God heeft Zijn kerk op aarde gemaakt tot een kanaal van licht, en door haar deelt Hij Zijn doeleinden en Zijn wil mee. Hij geeft niet aan één van Zijn dienaren een ervaring onafhankelijk van en tegengesteld aan de ervaring van de kerk zelf. Evenmin geeft Hij één man kennis van Zijn wil voor de gehele kerk, terwijl de kerk - het lichaam van Christus - in duisternis wordt achtergelaten. In Zijn voorzienigheid plaatst Hij Zijn dienaren in nauwe verbinding met Zijn kerk, opdat zij minder vertrouwen in zichzelf zouden hebben en meer vertrouwen in anderen die Hij leidt om Zijn werk te bevorderen.

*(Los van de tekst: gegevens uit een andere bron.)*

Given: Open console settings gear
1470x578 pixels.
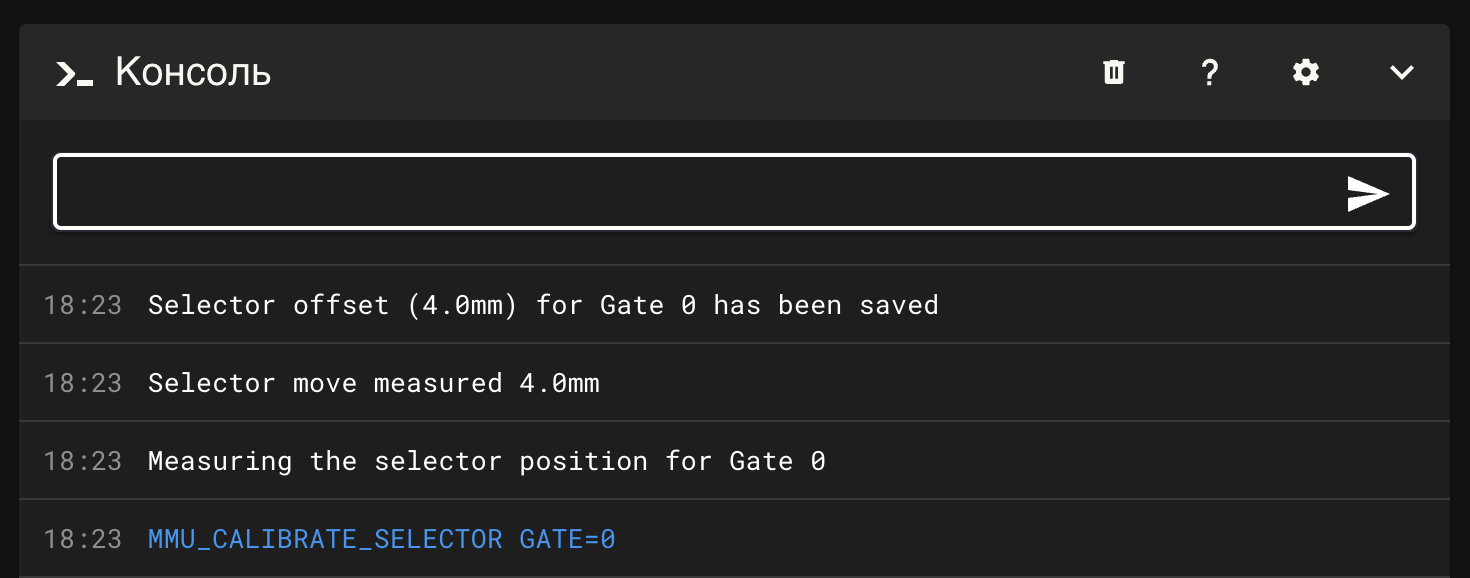Looking at the screenshot, I should click(1306, 72).
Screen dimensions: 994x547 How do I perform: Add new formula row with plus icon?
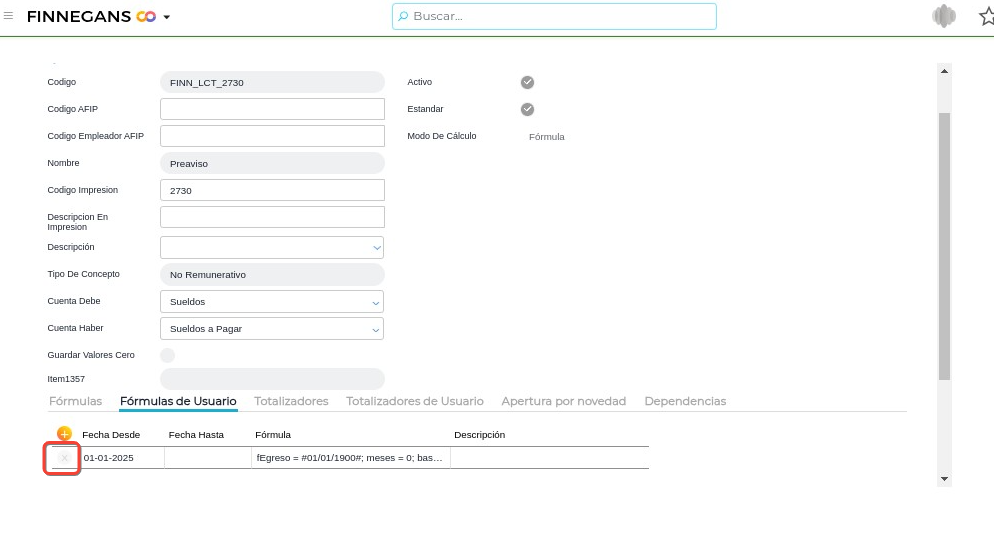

Er zijn altijd mensen in de kerk geweest die voortdurend neigden naar individuele onafhankelijkheid. Zij schijnen niet in staat te beseffen dat onafhankelijkheid van geest de mens ertoe kan brengen te veel vertrouwen in zichzelf te hebben en op zijn eigen oordeel te vertrouwen, in plaats van de raad te eerbiedigen en het oordeel van zijn broeders hoog te achten, [163/164] vooral van hen in de ambten die God heeft aangesteld voor de leiding van Zijn volk. God heeft Zijn kerk met bijzonder gezag en macht bekleed, die niemand met recht kan veronachtzamen en verachten, want wie dat doet, veracht de stem van God.

Zij die geneigd zijn hun individuele oordeel als oppermachtig te beschouwen, verkeren in groot gevaar. Het is Satans bestudeerde poging om dezulken te scheiden van hen die kanalen van licht zijn, door wie God gewerkt heeft om Zijn werk op aarde op te bouwen en uit te breiden. Het verwaarlozen of verachten van hen die God heeft aangesteld om de verantwoordelijkheden van het leiderschap te dragen in verband met de vooruitgang van de waarheid, is het verwerpen van de middelen die Hij heeft verordend voor de hulp, bemoediging en kracht van Zijn volk. Als een arbeider in de zaak van de Heer hieraan voorbijgaat en denkt dat zijn licht door geen ander kanaal moet komen dan rechtstreeks van God, plaatst hij zichzelf in een positie waarin hij door de vijand kan worden misleid en omvergeworpen. De Heer heeft in zijn wijsheid geregeld dat door middel van de nauwe band die door alle gelovigen moet worden onderhouden, christen tot christen en kerk tot kerk zullen worden verenigd. Zo zal het menselijke instrumentarium in staat worden gesteld samen te werken met het goddelijke. Iedere instantie zal ondergeschikt zijn aan de Heilige Geest, en alle gelovigen zullen verenigd zijn in een georganiseerde en goed gerichte inspanning om de wereld de blijde tijding van de genade van God te geven.

Paulus beschouwde de gelegenheid van zijn formele wijding als het begin van een nieuw en belangrijk tijdperk in zijn levenswerk. Het was vanaf deze tijd dat hij naderhand [164/165] het begin van zijn apostelschap in de christelijke kerk dateerde.